During the three-day period, Jayce was vomiting and ill, and while a visitor who came to the home happened to be a registered nurse, Pursglove and Toth did not ask her for help or to look at the boy, investigators said. She said a housemate told her Jayce was sick, but she didn't see him.

Medical examiner Dr. Marie Hansen wrote that Jayce died after blunt force trauma to his stomach created a hole in his intestines to form, which caused an infection known as peritonitis. According to Mayo Clinic, the condition can be fatal. Hansen said Jayce's case was very severe and the injury could have been caused by a "sucker punch." The medical examiner also noted that had Toth sought medical care for her son he could have made a full recovery.

Child protection team medical director and pediatrician Dr. Mark Kesler said Jayce would have suffered intense pain, and within 12 hours of the receiving the fatal injury, his caregivers would have known something was seriously wrong with him.

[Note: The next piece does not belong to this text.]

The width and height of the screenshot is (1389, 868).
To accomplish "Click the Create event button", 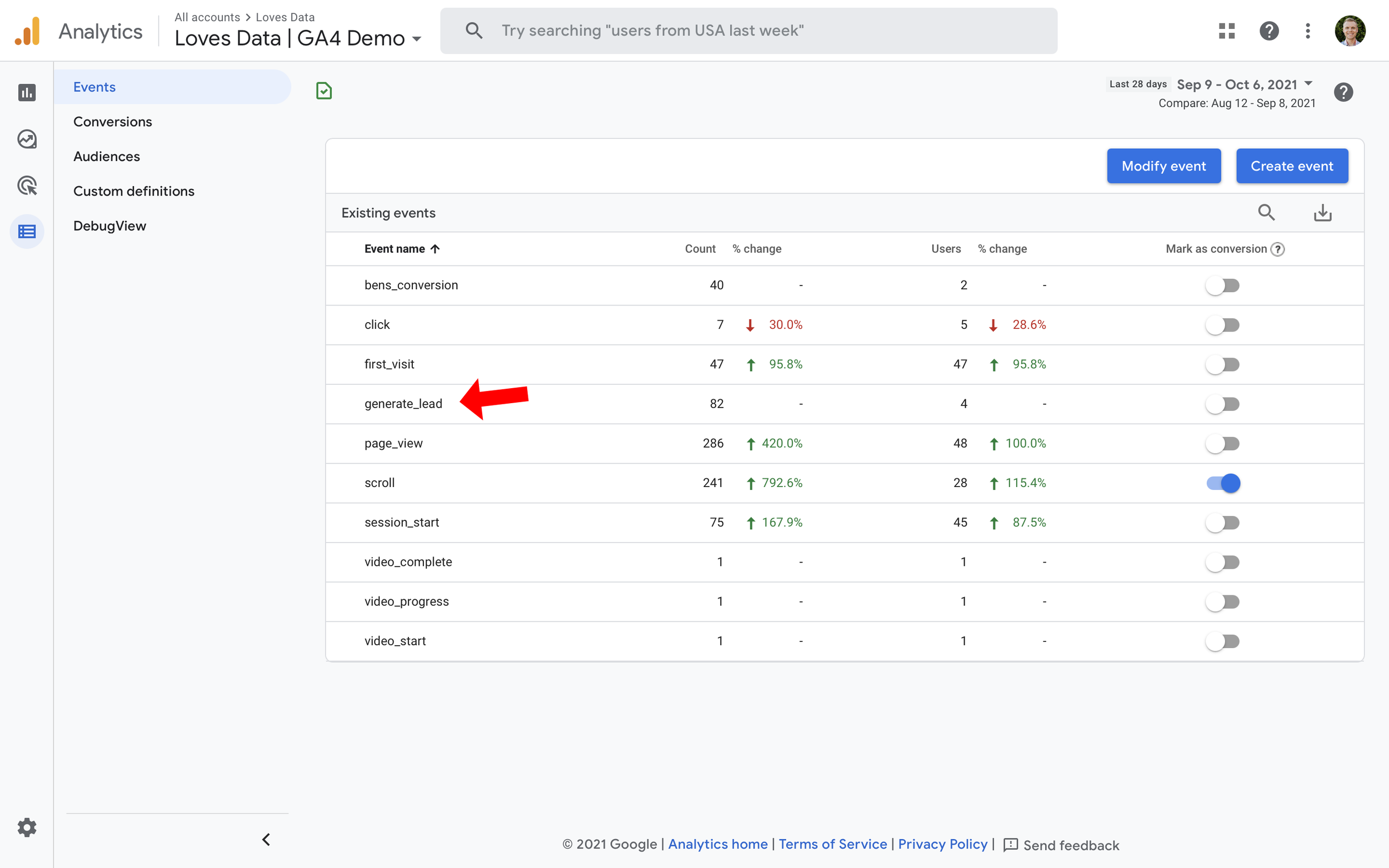I will click(1292, 166).
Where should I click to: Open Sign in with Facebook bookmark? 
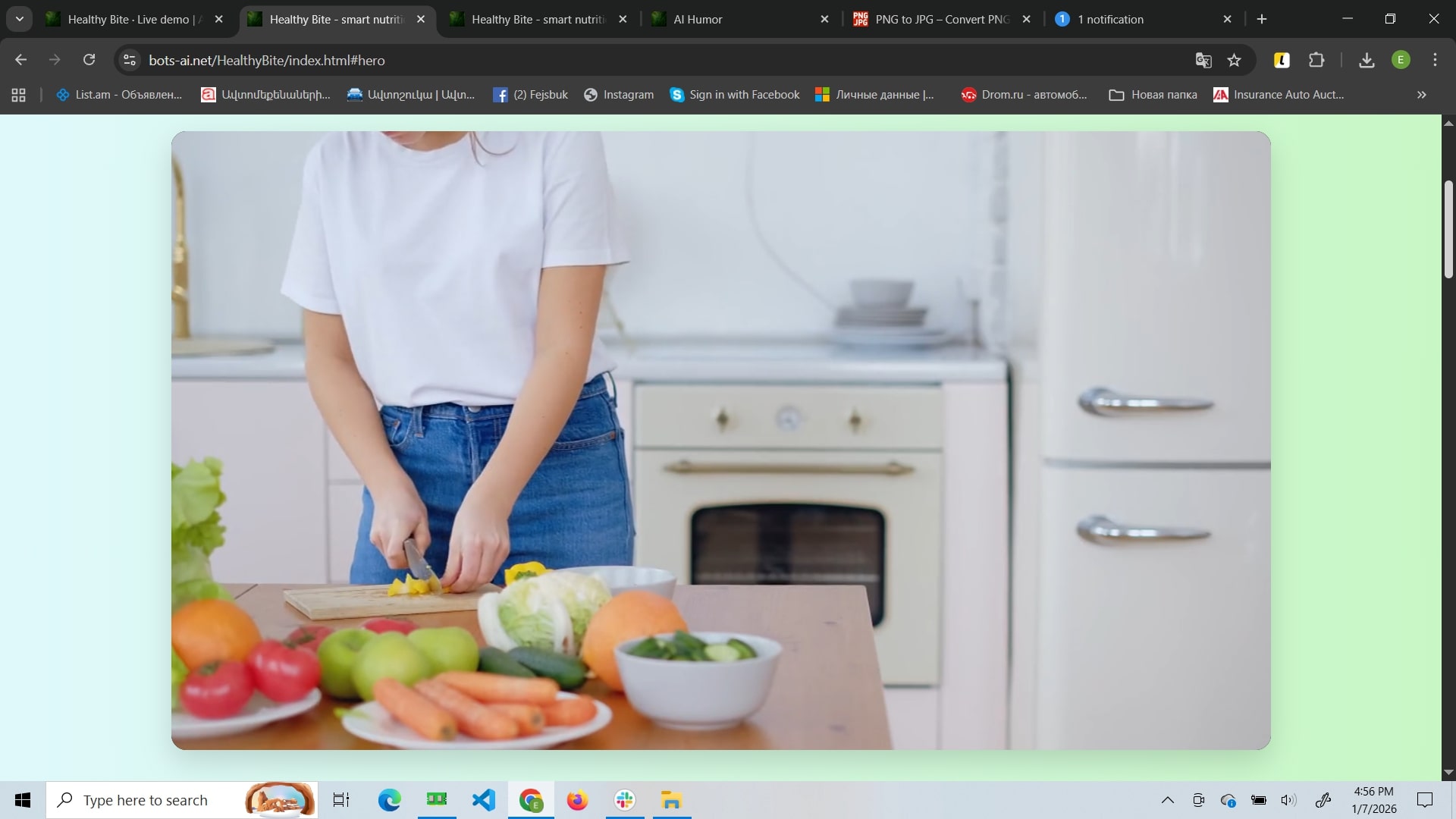click(735, 95)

"Dr. Kesler has no doubt this child was the victim of abuse due to several bruises throughout his body, possible rib fractures that could have been previously sustained and his overall appearance," according to the report. "He said Jayce suffered unnecessarily and that this could be considered a 'torture case' … due to this child being severely neglected."

Investigators said they believe Toth didn't seek help for her son because Pursglove told her not to.

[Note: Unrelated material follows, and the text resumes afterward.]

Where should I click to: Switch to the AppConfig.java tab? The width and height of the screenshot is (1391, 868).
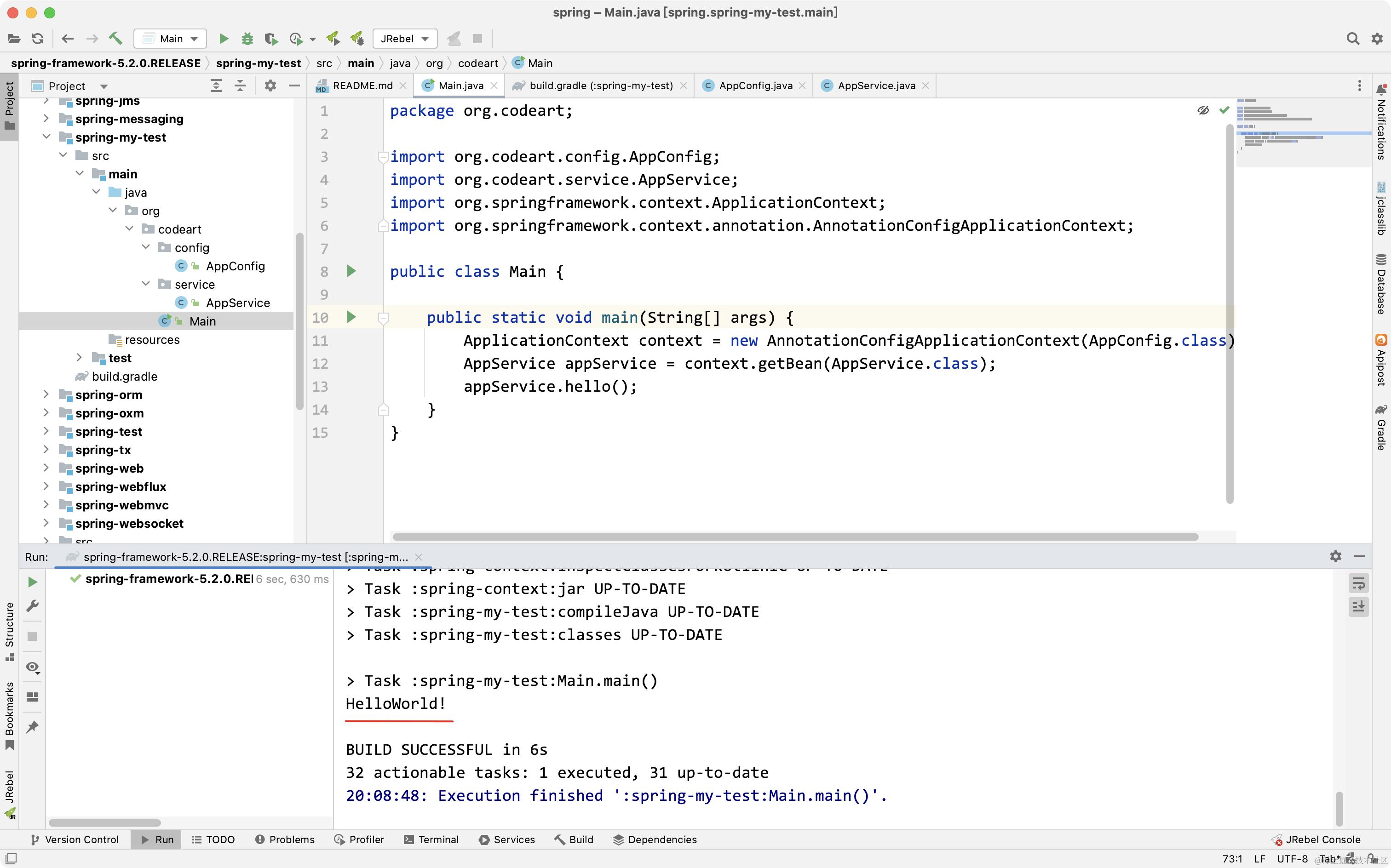pyautogui.click(x=755, y=86)
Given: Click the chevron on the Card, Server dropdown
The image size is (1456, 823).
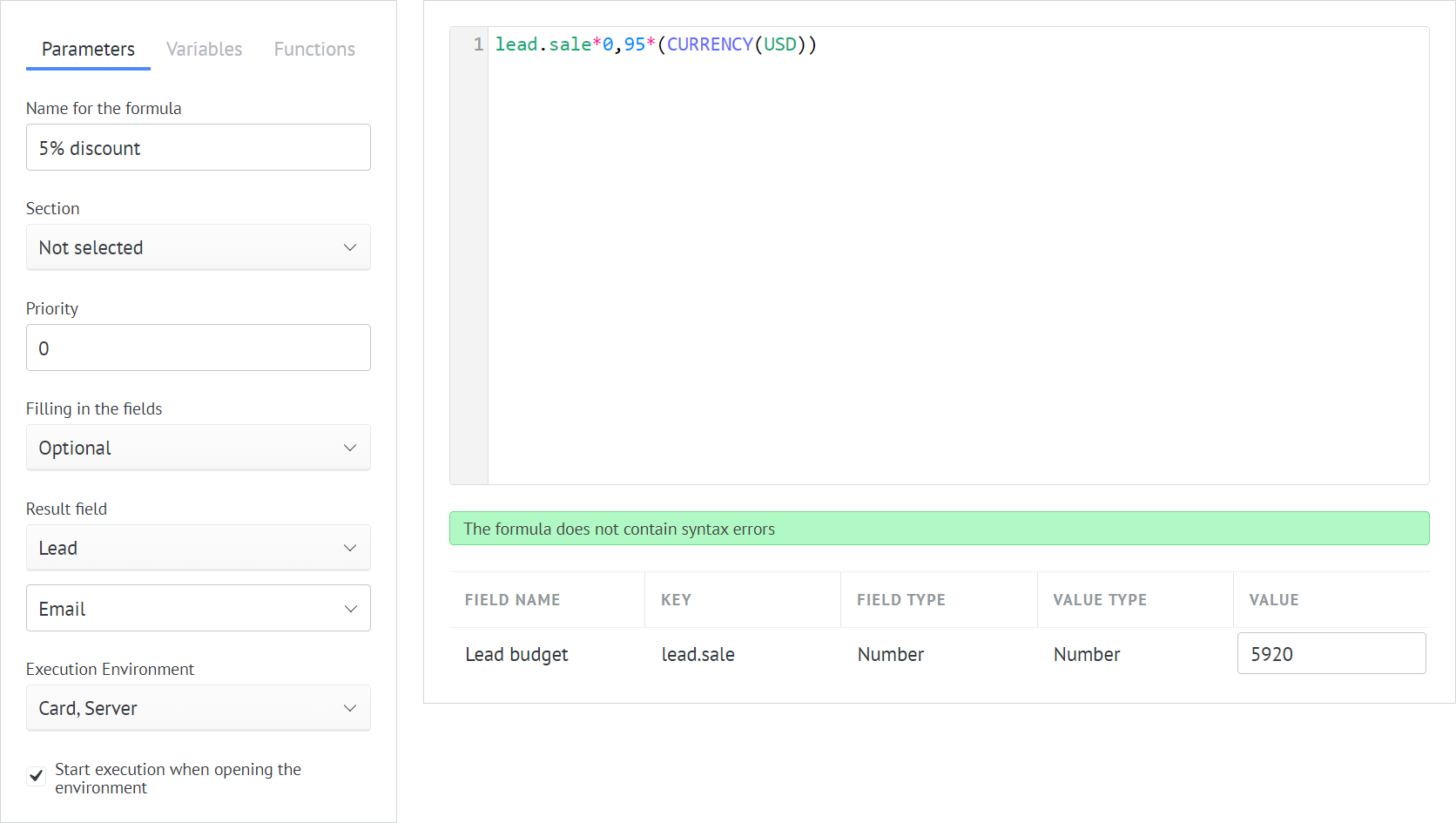Looking at the screenshot, I should pos(350,708).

Toth was arrested Friday and charged with aggravated manslaughter of a child. She remains in the Orange County Jail without bail.

News 6 asked the State Attorney's Office if charges are pending against Pursglove.

News 6 legal expert Steven Kramer said the state may be hoping Toth will turn on her boyfriend, if he is charged.

"This could be an instance where the state is charging, or overcharging because they want the mother to cooperate in an investigation against who they believe is the actual abuser," Kramer said.

Kramer said the question is whether Toth will cooperate.

"Can she point the finger? Can she potentially serve as a witness that will allow the state to prosecute the case?" Kramer said.